PROBLEM STATEMENT: Return the entire listing, character for character.

SUPPLIED DATA:
☆ ☆ ☆ ☆

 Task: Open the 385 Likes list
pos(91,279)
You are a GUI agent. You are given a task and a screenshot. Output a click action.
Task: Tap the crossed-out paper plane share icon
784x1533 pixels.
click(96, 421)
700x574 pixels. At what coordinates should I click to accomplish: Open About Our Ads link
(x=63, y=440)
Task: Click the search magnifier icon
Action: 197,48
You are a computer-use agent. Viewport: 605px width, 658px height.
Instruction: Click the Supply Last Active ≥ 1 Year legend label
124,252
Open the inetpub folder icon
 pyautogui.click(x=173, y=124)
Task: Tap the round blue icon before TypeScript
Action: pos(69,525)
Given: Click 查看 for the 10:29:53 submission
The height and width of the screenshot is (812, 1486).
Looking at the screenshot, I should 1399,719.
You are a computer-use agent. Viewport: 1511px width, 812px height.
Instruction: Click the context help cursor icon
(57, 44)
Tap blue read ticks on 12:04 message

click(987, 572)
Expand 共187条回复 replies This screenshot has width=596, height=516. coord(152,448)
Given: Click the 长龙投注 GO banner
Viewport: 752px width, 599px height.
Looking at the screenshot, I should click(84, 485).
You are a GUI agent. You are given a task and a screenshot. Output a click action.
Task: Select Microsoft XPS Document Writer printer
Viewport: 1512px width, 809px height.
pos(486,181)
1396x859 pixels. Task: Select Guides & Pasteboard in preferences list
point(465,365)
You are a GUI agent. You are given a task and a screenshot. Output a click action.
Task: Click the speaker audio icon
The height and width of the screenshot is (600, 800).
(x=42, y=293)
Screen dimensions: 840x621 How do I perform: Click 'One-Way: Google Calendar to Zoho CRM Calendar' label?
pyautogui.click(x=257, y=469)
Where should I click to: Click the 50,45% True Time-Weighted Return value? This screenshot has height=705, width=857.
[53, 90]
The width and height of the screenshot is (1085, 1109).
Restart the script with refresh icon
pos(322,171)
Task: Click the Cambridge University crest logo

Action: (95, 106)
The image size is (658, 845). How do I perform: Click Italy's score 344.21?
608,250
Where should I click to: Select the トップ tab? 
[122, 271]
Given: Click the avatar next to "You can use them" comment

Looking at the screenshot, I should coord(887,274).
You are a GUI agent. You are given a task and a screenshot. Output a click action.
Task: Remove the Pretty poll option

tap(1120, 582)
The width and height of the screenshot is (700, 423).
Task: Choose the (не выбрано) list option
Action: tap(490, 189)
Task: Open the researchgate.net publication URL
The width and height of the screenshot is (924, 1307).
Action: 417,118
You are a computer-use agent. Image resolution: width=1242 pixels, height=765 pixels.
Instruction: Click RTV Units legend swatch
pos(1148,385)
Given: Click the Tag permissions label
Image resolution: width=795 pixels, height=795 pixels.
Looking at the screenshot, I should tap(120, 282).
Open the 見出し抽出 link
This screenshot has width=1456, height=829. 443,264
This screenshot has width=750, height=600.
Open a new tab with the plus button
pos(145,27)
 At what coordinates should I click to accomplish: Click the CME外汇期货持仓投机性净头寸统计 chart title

☆ ☆ ☆ ☆

RESPONSE AREA:
 Task: Open the 385 Likes list
pos(91,279)
You are a GUI agent. You are given a task and a screenshot. Output a click action.
Task: Tap the crossed-out paper plane share icon
784x1533 pixels.
click(96, 421)
700x574 pixels. At what coordinates should I click to accomplish: Open About Our Ads link
(x=63, y=440)
Task: Click the search magnifier icon
Action: 197,48
You are a computer-use agent. Viewport: 605px width, 658px height.
Instruction: Click the Supply Last Active ≥ 1 Year legend label
124,252
Open the inetpub folder icon
 pyautogui.click(x=173, y=124)
Task: Tap the round blue icon before TypeScript
Action: pos(69,525)
Given: Click 查看 for the 10:29:53 submission
The height and width of the screenshot is (812, 1486).
Looking at the screenshot, I should 1399,719.
You are a computer-use agent. Viewport: 1511px width, 812px height.
Instruction: Click the context help cursor icon
(57, 44)
Tap blue read ticks on 12:04 message

click(987, 572)
Expand 共187条回复 replies This screenshot has width=596, height=516. coord(152,448)
Given: Click the 长龙投注 GO banner
Viewport: 752px width, 599px height.
Looking at the screenshot, I should click(84, 485).
You are a GUI agent. You are given a task and a screenshot. Output a click action.
Task: Select Microsoft XPS Document Writer printer
Viewport: 1512px width, 809px height.
pos(486,181)
1396x859 pixels. Task: Select Guides & Pasteboard in preferences list
point(465,365)
You are a GUI agent. You are given a task and a screenshot. Output a click action.
Task: Click the speaker audio icon
The height and width of the screenshot is (600, 800).
(x=42, y=293)
Screen dimensions: 840x621 How do I perform: Click 'One-Way: Google Calendar to Zoho CRM Calendar' label?
pyautogui.click(x=257, y=469)
Where should I click to: Click the 50,45% True Time-Weighted Return value? This screenshot has height=705, width=857.
[53, 90]
The width and height of the screenshot is (1085, 1109).
Restart the script with refresh icon
pos(322,171)
Task: Click the Cambridge University crest logo

Action: (95, 106)
The image size is (658, 845). How do I perform: Click Italy's score 344.21?
608,250
Where should I click to: Select the トップ tab? 
[122, 271]
Given: Click the avatar next to "You can use them" comment

Looking at the screenshot, I should coord(887,274).
You are a GUI agent. You are given a task and a screenshot. Output a click action.
Task: Remove the Pretty poll option

tap(1120, 582)
The width and height of the screenshot is (700, 423).
Task: Choose the (не выбрано) list option
Action: tap(490, 189)
Task: Open the researchgate.net publication URL
The width and height of the screenshot is (924, 1307).
Action: 417,118
You are a computer-use agent. Image resolution: width=1242 pixels, height=765 pixels.
Instruction: Click RTV Units legend swatch
pos(1148,385)
Given: Click the Tag permissions label
Image resolution: width=795 pixels, height=795 pixels.
Looking at the screenshot, I should tap(120, 282).
Open the 見出し抽出 link
This screenshot has width=1456, height=829. 443,264
This screenshot has width=750, height=600.
Open a new tab with the plus button
pos(145,27)
 At what coordinates should I click to accomplish: Click the CME外汇期货持仓投机性净头寸统计 chart title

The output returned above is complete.